Poem “Tecuauhtlacuepeuh” For Hector Telles (1940-2009)

Tecuauhtlacuepeuh

She who comes flying from the “Region of Light” like an “Eagle of Fire”

Your words, now unspoken,

linger…

they tell a story of desert landscapes...

of loves,

dreams,

fate,

etched by harsh winds

upon faces that speak your name…

Tecuauhtlacuepeuh

calls from the mountaintop

like an “Eagle of Fire….

©2011

Virginia’s artwork exemplifies the meaning to the words of her poetry, mirroring the shamanic spiritual essence of belief and behavior. Her poems are often tributes, to Earth Mother, Keith Wilson, and now Hector Telles, that reflects the Native American’s traditional hunter’s prayer to the animal spirit freshly killed for food. A tribute to the passing spirit into the spirit world, also home to the Grandfathers. But that’s another story. Again, this poem is written in free verse, and without being lengthy, conveys the message of spiritual connection and awakening.

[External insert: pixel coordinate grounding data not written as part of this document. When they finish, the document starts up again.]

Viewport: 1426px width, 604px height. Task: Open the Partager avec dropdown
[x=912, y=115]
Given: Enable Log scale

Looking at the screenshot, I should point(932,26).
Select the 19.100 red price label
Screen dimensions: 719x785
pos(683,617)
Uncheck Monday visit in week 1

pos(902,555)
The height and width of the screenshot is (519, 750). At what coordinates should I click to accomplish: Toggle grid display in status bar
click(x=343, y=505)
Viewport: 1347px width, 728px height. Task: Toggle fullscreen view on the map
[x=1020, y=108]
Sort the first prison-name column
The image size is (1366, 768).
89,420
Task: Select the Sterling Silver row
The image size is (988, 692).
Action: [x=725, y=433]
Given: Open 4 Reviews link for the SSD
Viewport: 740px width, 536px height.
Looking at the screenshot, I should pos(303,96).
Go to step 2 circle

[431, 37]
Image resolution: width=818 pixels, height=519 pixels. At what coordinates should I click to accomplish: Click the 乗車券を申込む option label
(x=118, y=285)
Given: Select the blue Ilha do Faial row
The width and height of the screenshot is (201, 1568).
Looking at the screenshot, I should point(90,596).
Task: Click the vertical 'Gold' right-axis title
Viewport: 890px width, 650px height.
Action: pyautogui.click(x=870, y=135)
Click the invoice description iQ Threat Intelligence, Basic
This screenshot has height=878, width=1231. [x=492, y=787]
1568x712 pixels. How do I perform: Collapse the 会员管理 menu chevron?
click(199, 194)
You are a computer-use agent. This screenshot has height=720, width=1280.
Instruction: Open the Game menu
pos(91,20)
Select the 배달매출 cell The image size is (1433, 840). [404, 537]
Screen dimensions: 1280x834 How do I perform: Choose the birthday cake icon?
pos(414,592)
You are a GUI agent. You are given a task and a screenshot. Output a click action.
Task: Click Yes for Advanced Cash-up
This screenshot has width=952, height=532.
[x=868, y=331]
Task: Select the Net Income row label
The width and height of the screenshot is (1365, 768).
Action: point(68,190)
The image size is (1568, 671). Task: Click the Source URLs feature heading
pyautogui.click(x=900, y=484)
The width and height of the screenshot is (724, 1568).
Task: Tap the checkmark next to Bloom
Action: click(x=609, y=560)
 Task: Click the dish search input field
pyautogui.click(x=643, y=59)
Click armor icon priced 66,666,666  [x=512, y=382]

The meaning of Tecuauhtlacuepeuh was derived from the Nahuatl word for apparition. Tecuauhtlacuepeuh, when pronounced sounds much like the Muslim Spanish Madonna "Our Lady of Guadalupe". A verbal exchange took place in 1531 when Juan Diego professed having seen miracles by a woman bedecked in Blue, Gold and Rose, urging him to go speak to the local Bishop in Tepeyac urging him to build a shrine to her on the very place of the fallen goddess Tonantzin, which Juan did. But only on the third attempt did he succeed, with the help of the miracle Tecuauhtlacuepeuh is said to have performed, by having Juan gather Castilian Roses, which didn’t grow in that climate, which he placed in his tilma before returning to see the Bishop. Upon unfolding his tilma before the Bishop they saw ”that emblazoned on the front was a beautiful olive skin lady and the miraculous blossoms laying at her feet.”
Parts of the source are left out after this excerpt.